You will be given a bunch of equations and asked to find what all the variables equal :

37a + 5b + 11c + 2d = 5e + 35
6a + d + 250e - 9 = 2
240a + 11b + 12c + 4e + 5 = 0
56a + 10b + d + 5e = 2
2c + 30d = 1 - 15e

Get them in the form variables = number.

37a + 5b + 11c + 2d - 5e = 35
6a + d + 250e = 11
240a + 11b + 12c + 4e = -5
56a + 10b + d + 5e = 2
2c + 30d + 15e = 1

Make a table with columns for each of the variables and a column for the number on the other side of each equation :

\left (  \begin{matrix}   37 & 5 & 11 & 2 & -5 \\   6 & 0 & 0 & 1 & 250 \\   240 & 11 & 12 & 0 & 4 \\   56 & 10 & 0 & 1 & 5 \\   0 & 0 & 2 & 30 & 15  \end{matrix}  \;  \right |  \left.  \begin{matrix}   35 \\   11 \\   -5 \\   2 \\   1  \end{matrix}  \right )

This is how you want it to look (the stars can be anything) :

\left (  \begin{matrix}   1 & * & * & * & * \\   0 & 1 & * & * & * \\   0 & 0 & 1 & * & * \\   0 & 0 & 0 & 1 & * \\   0 & 0 & 0 & 0 & 1  \end{matrix}  \;  \right |  \left.  \begin{matrix}   \mbox{*} \\   \mbox{*} \\   \mbox{*} \\   \mbox{*} \\   \mbox{*}  \end{matrix}  \right )

The important part is that each row starts with a one and it starts a little later than the rows before, even if it looks something like this :

\left (  \begin{matrix}   1 & * & * & * & * \\   0 & 0 & 0 & 1 & * \\   0 & 0 & 0 & 0 & 0 \\   0 & 0 & 0 & 0 & 0 \\   0 & 0 & 0 & 0 & 0  \end{matrix}  \;  \right |  \left.  \begin{matrix}   \mbox{*} \\   \mbox{*} \\   0 \\   0 \\   0  \end{matrix}  \right )

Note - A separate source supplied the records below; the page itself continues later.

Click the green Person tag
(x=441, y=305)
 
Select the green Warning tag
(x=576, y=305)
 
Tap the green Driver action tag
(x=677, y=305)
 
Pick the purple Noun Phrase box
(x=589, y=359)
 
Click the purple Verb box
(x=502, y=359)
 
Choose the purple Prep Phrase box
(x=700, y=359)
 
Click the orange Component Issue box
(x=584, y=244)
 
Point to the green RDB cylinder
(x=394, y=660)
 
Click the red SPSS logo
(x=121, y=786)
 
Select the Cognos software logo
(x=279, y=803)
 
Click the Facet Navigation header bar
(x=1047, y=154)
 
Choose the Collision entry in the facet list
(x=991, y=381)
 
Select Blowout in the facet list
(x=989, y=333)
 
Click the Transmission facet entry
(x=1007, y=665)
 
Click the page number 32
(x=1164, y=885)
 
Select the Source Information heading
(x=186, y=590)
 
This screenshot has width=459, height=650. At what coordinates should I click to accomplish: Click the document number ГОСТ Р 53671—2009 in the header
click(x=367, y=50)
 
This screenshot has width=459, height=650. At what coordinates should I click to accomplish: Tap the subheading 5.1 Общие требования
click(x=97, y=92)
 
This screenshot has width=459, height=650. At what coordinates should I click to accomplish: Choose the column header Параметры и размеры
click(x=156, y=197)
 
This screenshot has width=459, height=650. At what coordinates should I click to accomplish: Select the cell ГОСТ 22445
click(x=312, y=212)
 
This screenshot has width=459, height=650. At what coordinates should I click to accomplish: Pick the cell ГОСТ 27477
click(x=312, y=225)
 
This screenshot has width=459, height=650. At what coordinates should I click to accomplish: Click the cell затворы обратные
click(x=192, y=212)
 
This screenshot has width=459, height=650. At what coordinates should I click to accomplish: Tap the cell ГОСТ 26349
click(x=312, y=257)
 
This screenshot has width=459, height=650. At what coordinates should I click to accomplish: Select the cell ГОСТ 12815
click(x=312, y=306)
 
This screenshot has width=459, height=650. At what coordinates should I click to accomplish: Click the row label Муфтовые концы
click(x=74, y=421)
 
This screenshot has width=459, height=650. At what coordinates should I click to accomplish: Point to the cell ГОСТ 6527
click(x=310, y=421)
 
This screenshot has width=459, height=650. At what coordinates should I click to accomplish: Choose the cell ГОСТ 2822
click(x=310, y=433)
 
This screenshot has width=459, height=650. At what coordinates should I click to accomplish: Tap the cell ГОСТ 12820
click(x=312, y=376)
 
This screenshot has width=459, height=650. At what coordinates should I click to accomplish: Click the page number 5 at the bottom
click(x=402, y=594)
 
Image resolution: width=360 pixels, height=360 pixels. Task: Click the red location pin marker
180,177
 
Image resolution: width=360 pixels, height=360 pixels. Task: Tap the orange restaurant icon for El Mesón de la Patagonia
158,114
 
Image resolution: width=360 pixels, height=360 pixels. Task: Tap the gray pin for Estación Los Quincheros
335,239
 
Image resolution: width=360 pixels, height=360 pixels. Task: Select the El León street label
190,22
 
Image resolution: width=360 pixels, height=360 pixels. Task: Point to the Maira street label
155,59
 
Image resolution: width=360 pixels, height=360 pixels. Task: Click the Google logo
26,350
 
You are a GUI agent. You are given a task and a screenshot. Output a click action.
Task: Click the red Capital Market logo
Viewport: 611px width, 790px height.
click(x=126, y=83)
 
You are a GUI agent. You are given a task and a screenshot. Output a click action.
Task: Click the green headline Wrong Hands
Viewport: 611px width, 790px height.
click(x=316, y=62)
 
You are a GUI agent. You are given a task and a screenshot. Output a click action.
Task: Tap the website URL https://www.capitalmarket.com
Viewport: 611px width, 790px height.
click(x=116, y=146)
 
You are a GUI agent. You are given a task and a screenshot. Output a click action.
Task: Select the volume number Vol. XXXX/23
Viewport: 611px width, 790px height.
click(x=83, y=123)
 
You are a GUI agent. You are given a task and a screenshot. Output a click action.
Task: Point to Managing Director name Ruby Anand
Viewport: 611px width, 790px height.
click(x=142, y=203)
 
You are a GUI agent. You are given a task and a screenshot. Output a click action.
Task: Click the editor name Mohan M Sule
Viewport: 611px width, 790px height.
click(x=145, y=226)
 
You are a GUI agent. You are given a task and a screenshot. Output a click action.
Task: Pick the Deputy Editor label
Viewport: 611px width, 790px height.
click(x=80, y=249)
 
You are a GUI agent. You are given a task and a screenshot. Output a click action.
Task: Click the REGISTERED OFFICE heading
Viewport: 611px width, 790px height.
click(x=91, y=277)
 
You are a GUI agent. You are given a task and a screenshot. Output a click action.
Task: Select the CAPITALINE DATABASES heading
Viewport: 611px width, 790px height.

Even though the each new row doesn't start exactly one square behind the last one, they all still start with one and start later and later.

You can now use three rules to change this around :

  1. Change the order of the rows however you want.
  2. Multiply everything on a row by any number except zero.
  3. Add or subtract a row from another.